The CGT and Left Party unions called for national protests after the National Rally made significant gains in the European Union parliamentary elections.

This catalog of failures has reportedly so exasperated Macron’s wife, Brigitte, who is almost 25 years his senior, that she has been trying to lead a Soviet-style “purge” of his top advisers.

In other words, the calamity of Sunday’s European elections was the upheaval of a country on the brink of collapse.

The far-right National Rally, formerly the National Front, won almost 32 percent of the vote, defeating Macron’s Renaissance Party with almost 15 percent.

The remaining votes were divided between a motley circus of ultra-leftists, green nuts, animal rights lunatics, and traditional socialists and conservatives.

Also notable was the harsh defeat of the environmentalists, who received 13.5 percent of the vote in previous euro polls in 2019, but this time only 5.7 percent, proof that voters are fed up with dogma. Net Zero.

“France has entered a new political moment,” admitted Jean-Luc Mélenchon, the leader of the Corbyn-style ultra-leftists.

So much for the losers. But what happens to the winners?

How did Marine Le Pen, figurehead and former president of the National Rally, manage to triumph against Macron after losing the presidential elections to him in 2017 and 2022?

Marine Le Pen, president of the far-right French National Rally, has her sights set on a presidency in 2027

Marine Le Pen, president of the far-right French National Rally, has her sights set on a presidency in 2027

This week’s results are a sign of both his political resilience and his deft repositioning of the party.

But they are also a savage sign of Macron’s arrogant inability to show the slightest empathy with ordinary French voters.

Le Pen’s second presidential challenge to Macron, in 2022, failed among other things because the heavily subsidized French media and television stations fawned over the sitting president, while demonizing her as an “extremist” or even a “fascist.” ”, which it is not.

In any case, its economic policy is left-leaning.

Where it has been clear is in its unequivocal opposition to uncontrolled immigration by groups that do not share or respect French social values.

His other masterstroke has been the promotion of the victorious National Rally leader, Jordan Bardella, an extraordinary young politician, only 28 years old, who burst onto the political scene with his masterful leadership of the party’s European election campaign.

With Le Pen focusing on her 2027 presidential campaign, the chiseled-jawed millennial is the most likely candidate for prime minister.

Le Pen lost to Macron in the 2017 and 2022 elections, but the political dynamics in France appear to be about to change.

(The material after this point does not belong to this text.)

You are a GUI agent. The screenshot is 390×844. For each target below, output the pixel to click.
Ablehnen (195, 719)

Le Pen lost to Macron in the 2017 and 2022 elections, but the political dynamics in France appear to be about to change.

Totally different from typical French politicians, the affable, martial arts-loving Bardella grew up in a crime-ridden tower block in the northeastern Paris suburb of Drancy, the only child in a family of immigrant origin. His mother’s family came to France from Turin in the 1960s, while his father’s family has origins in Algeria.

A precocious student, he graduated from high school with distinction and briefly studied at the elite Sorbonne University in Paris before dropping out to focus on politics.

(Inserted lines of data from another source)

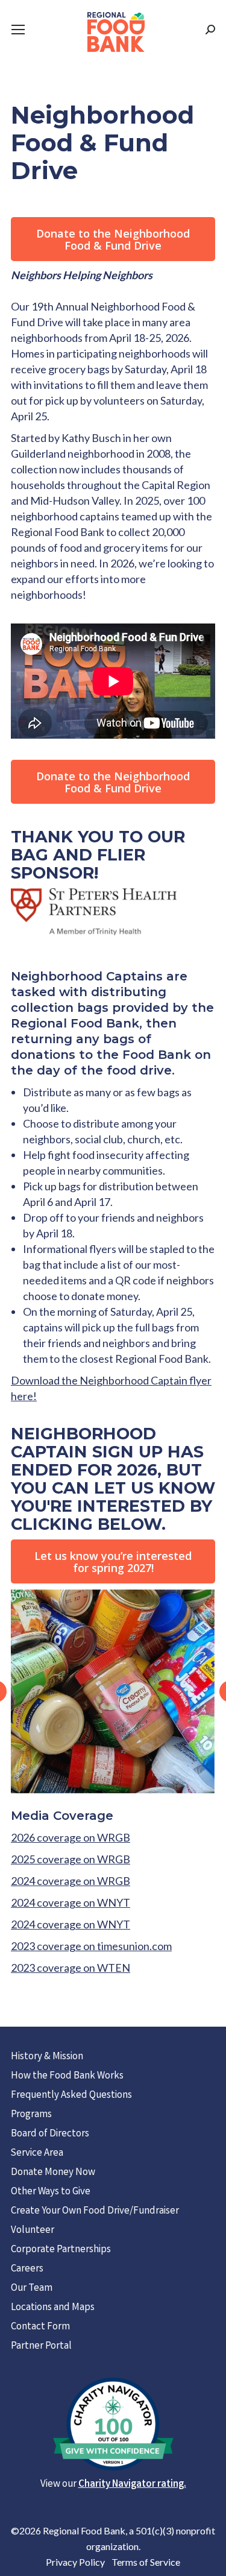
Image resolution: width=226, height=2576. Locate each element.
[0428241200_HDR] (112, 1691)
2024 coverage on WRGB (70, 1880)
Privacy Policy (75, 2562)
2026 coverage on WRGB (70, 1837)
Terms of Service (145, 2562)
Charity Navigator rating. (132, 2484)
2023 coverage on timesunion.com (91, 1946)
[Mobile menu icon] (18, 29)
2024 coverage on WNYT (70, 1902)
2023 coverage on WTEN (70, 1967)
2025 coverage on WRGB (70, 1859)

He joined the National Front, predecessor of the National Rally, in 2012, out of admiration for Le Pen.

He made his mark by campaigning in what seemed the party’s least promising territories – the deprived suburbs in “the forgotten territories of the Republic” – and warned that French civilization “could die… because it will be submerged by immigrants.”

He has triumphantly sought new voters, establishing himself as the new face of the French right.

The collapse of Macron’s presidency and the rise of Le Pen have opened up a new and unprecedented political dynamic in a country that has been declining for years under the management of a political elite that has become increasingly distanced from the people it governs.

Macron increasingly resembles Louis XVI, who, when a mob stormed the Bastille in 1789, asked a noble advisor: “Is it a revolt?” The duke replied: “No, sir, it is not a revolt, it is a revolution.”